A Case for Metaprogamming

PWQ Overview 20 Jan 2004

While Tcl does have some facilities for metaprogramming by virtue of the language, there are others that could be added.

Case 1

Let's examine the use of the $ substitution.

The feather extension proposes that the notation $text be replaced with the subcommand syntax [set text].

This is primarily to support the replacement of the set command and ensure that $ behaves the same.

Let's take that one step further:

Consider the following pseudo scalar references:

    ${[somefunc $x y $z]}

None of the above can be used as references to scalar values in the current implementation of the parser.

The parser

Let's for a moment assume that parts of the internal parser are exposed to the script level. We could then have the opportunity to plug in our references. For example this may look like this:

     parser -char $ -replace {$([^ ]+)} -with {[set \\1]}
     parser -char $ -replace $([^(]+)\(([^,]+)\)\(([^,])+\)\(([^)]+)\)} -with {[araygetthree \\1 \\2 \\3]}
     parser -char $ -replace {$\{\[([^]])\]} -with {[funcset \\1]}

Other Languages

The usefulness of metaprogramming to emulate other languages is not quantified. Personally I do not see the benifit of language emulation.

Consider emulating forth; here is an example:

        2 dup + s" The answer is " s. .

This cannot be parsed by the tcl parser directly. The form:

    eval [join {2 dup + s" The answer is " s. .} \n]
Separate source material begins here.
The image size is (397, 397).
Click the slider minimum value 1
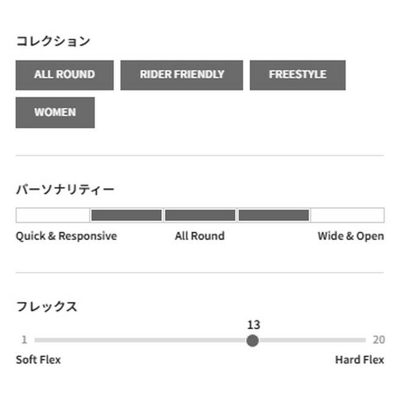click(x=24, y=340)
would work for every token except s" as this is an immediate command that forward scans the text to the next " character. Thus the forth parser only sees s" s. . in the input.

Using the parser we may be able to install something like:

   parser -token s" -extend {[^"]*"}
   parser -eol { }

The use of [subcommand] notation would also have to have a mechanism to be overridden. This would complicate the expansion of $ variables unless there were a -command option to the parser that forces evalution of the replacement text regardless of the meaning of [.

Regular expressions

The use of regexps in the example is for familiarity only. Regexps are useless for processing recursive, or paired (brackets within brackets et al.) definitions.

A more useful format would be snobol string matching, or Objective C selector/method encoding.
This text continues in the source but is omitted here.